Résultat : l’alerte apparaissait de façon incohérente. Dans certains cas où le patient décrivait précisément son intention et la méthode envisagée, le message de crise ne s’affichait pas. À l’inverse, il pouvait se déclencher dans des situations moins explicitement dangereuses. Un garde-fou qui dépend d’un détail contextuel – par exemple l’ajout de résultats biologiques normaux – n’est pas un garde-fou robuste.

Et l’illusion de protection peut être plus dangereuse que son absence. Dans un paysage où des poursuites judiciaires visent déjà des entreprises technologiques après des suicides impliquant des chatbots, la question de la responsabilité n’est plus abstraite.

Une responsabilité diluée ?

OpenAI a indiqué accueillir favorablement les recherches indépendantes, tout en soulignant que l’étude ne refléterait pas nécessairement les usages réels et que le modèle évolue en continu.

C’est vrai : les systèmes d’IA sont mis à jour régulièrement. Une photographie à un instant T ne capture pas l’ensemble de leur trajectoire. Mais lorsqu’un outil est utilisé par des millions de personnes pour décider d’une action aussi critique qu’un passage aux urgences, l’évaluation ne peut être laissée à la seule bonne volonté du développeur.

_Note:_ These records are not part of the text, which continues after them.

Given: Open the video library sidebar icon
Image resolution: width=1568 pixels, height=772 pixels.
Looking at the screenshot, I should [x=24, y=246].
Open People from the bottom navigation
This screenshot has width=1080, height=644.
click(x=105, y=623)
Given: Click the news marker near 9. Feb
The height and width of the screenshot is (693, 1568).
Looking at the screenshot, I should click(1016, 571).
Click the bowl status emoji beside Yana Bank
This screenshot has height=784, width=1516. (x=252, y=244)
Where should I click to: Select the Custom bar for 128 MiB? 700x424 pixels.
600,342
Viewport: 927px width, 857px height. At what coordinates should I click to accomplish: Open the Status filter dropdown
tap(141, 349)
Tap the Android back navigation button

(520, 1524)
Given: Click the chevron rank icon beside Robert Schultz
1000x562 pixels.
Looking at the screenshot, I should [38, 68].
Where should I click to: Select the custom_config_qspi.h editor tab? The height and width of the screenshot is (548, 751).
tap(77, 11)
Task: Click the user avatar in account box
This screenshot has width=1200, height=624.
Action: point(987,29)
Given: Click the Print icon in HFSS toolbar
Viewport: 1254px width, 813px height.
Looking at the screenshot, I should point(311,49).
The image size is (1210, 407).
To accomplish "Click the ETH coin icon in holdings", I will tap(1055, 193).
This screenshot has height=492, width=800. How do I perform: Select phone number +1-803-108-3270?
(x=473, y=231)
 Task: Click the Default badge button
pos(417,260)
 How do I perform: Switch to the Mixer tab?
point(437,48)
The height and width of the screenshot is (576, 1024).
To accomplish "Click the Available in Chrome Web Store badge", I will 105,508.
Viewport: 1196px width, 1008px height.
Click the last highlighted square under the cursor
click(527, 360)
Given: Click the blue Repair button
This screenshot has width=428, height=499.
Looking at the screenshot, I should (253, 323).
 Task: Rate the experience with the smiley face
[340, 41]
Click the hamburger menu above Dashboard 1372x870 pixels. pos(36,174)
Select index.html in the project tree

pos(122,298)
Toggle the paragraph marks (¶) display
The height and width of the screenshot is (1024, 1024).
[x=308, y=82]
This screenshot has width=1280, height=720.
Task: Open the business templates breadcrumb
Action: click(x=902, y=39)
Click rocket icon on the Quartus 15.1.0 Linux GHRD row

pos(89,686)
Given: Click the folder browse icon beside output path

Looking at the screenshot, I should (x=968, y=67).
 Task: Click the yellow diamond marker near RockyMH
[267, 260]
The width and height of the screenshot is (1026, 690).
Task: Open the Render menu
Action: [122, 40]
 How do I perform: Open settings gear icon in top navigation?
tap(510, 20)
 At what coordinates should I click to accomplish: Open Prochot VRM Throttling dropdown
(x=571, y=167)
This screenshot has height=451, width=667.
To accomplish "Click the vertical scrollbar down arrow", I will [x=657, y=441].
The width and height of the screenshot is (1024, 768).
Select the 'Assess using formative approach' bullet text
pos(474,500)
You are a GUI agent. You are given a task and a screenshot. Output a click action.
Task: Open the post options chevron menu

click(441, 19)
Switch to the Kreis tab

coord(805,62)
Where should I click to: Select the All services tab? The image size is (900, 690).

La médecine a bâti ses standards sur des essais cliniques, des audits indépendants, des procédures de pharmacovigilance. L’IA médicale grand public, elle, avance souvent plus vite que le cadre réglementaire.

L’IA comme complément, pas comme arbitre

Les auteurs de l’étude ne plaident pas pour l’abandon pur et simple de ces outils. Ils reconnaissent leur potentiel pédagogique : aider à comprendre un compte rendu, préparer une consultation, poser des questions pertinentes. Pour les étudiants en médecine eux-mêmes, ces systèmes deviennent des compagnons d’apprentissage. Mais la frontière est claire : un chatbot conversationnel ne doit pas devenir l’arbitre ultime d’une décision vitale.

Face à une douleur thoracique persistante, un essoufflement brutal, une réaction allergique sévère ou des idées suicidaires, le réflexe devrait rester humain : appeler les secours, contacter un professionnel de santé, se rendre aux urgences.

Une société tentée par la délégation

Au fond, cette étude raconte quelque chose de plus large que la performance d’un produit. Elle interroge notre rapport collectif à la délégation. Nous confions déjà aux algorithmes le choix d’un itinéraire, d’un restaurant à réserver, du décryptage d’une information. La santé, longtemps considérée comme un bastion de la relation humaine, devient elle aussi un terrain d’automatisation.

L’IA promet de démocratiser l’accès à l’information médicale. Mais entre information et décision, il y a un saut qualitatif. Le triage n’est pas seulement une liste de symptômes : c’est une appréciation contextuelle, une prise de risque assumée. Quand un médecin se trompe, il engage sa responsabilité. Quand un algorithme se trompe, la chaîne de responsabilité se dilue : développeurs, fournisseurs de données, concepteurs de garde-fous, utilisateurs eux-mêmes.

Avant le déploiement massif, la preuve

Les chercheurs appellent à des validations prospectives avant tout déploiement à grande échelle d’outils de triage automatisé destinés au grand public. Cela suppose des protocoles transparents, des audits indépendants, des standards de sécurité explicites. L’enjeu n’est pas de freiner l’innovation, mais d’aligner sa vitesse sur celle de la preuve.

Car dans les urgences médicales, l’erreur n’est pas un simple défaut technique. C’est un retard de prise en charge, une complication évitable, parfois une vie perdue. La médecine augmentée par l’IA reste une promesse enthousiasmante. Encore faut-il qu’elle n’augmente pas aussi, silencieusement, le risque.